Le Club de la presse a accueilli le 21 mars l’Agence de l’Eau du bassin Artois-Picardie, qui organisait avec l’Education Nationale une conférence de presse à la veille de la 16e Journée mondiale de l’Eau.
(photo à gauche : Sarah et Stella (de g. à dr.), du Parlement des jeunes pour l’eau.)

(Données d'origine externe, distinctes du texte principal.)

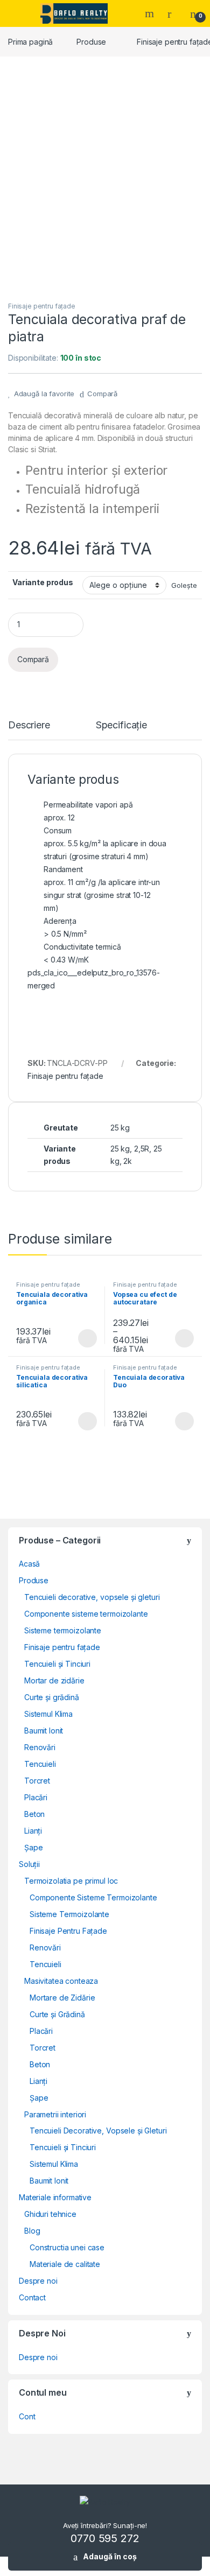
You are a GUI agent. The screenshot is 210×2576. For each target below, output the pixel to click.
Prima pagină (30, 41)
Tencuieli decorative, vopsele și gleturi (91, 1597)
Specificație (121, 725)
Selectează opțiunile (77, 1338)
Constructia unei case (67, 2247)
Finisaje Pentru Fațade (68, 1930)
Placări (35, 1797)
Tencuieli (40, 1763)
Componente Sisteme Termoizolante (93, 1897)
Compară (102, 393)
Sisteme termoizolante (62, 1630)
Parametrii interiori (55, 2114)
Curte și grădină (51, 1697)
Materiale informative (55, 2197)
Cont (27, 2416)
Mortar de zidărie (54, 1680)
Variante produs (42, 582)
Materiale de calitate (65, 2264)
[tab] (29, 730)
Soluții (29, 1864)
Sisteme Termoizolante (69, 1914)
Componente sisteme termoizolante (86, 1613)
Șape (33, 1847)
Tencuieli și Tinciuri (57, 1663)
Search (151, 13)
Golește (184, 585)
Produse (91, 41)
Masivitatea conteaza (61, 1980)
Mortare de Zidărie (62, 1997)
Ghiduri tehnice (50, 2214)
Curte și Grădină (57, 2014)
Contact (32, 2297)
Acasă (29, 1563)
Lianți (33, 1830)
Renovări (39, 1747)
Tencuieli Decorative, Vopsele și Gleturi (98, 2130)
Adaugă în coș (110, 2556)
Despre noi (38, 2280)
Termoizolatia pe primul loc (71, 1880)
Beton (34, 1814)
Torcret (37, 1780)
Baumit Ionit (43, 1730)
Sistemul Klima (48, 1713)
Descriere (29, 725)
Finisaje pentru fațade (41, 306)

Le partenariat entre l’Agence de l’Eau Artois-Picardie et l’Education Nationale (académies de Lille et d’Amiens) est une vieille histoire, puisqu’il date de 1976. Mais ce partenariat va s’amplifiant, puisque, depuis 2004, les programmes des collèges intègrent l’eau dans l’enseignement des disciplines scientifiques. Un enseignement actif et co-disciplinaire, où l’élève n’est plus un simple récepteur du savoir de ses professeurs mais devient un acteur qui s’investit dans des projets ayant reçu l’aval de son agence de l’Eau. En 2007, plus d’une centaine de projets ont ainsi été soutenus.
Une aura internationale
L’action menée par l’Agence de l’Eau dépasse les frontières malgré la « petitesse » du territoire couvert. Née voici 40 ans (en 1968), elle s’est hissée comme « une étape fondamentale dans la prise de conscience des habitants de l’importance de l’eau », comme se plaît à le souligner Annick Delelis, ancienne présidente du conseil d’administration de l’agence, qui préside aujourd’hui le district international de l’Escaut. « Cette prise de conscience s’est traduite en 2004 par la Directive cadre sur l’eau », directive européenne très (trop ?) tardivement transcrite en droit français, qui a valu à notre pays d’être condamné pour non-conformité aux règles européennes ayant trait aux résidus urbains et à la dépollution de nos eaux de surface.

- Anne Bouchart et Michel Doffe, les représentants du Rectorat de Lille
L’Agence est également à l’origine du premier Parlement des jeunes pour l’eau (le seul en France à ce jour), le deuxième d’Europe (le premier s’est fondé à Bruxelles). Un parlement présidé par Stella Sirven (du lycée Sainte-Thérèse d’Avila, à Lille) qui conclut des jumelages avec d’autres parlements de jeunes (Moldavie, Slovénie ou Lettonie). Le Parlement des jeunes pour l’eau du bassin Artois-Picardie intervient également aux côtés de ses homologues de La Haye et de Bruxelles dans les travaux du district international de l’Escaut, dont l’objectif est de parvenir à un bon état écologique de l’eau du fleuve en 2015.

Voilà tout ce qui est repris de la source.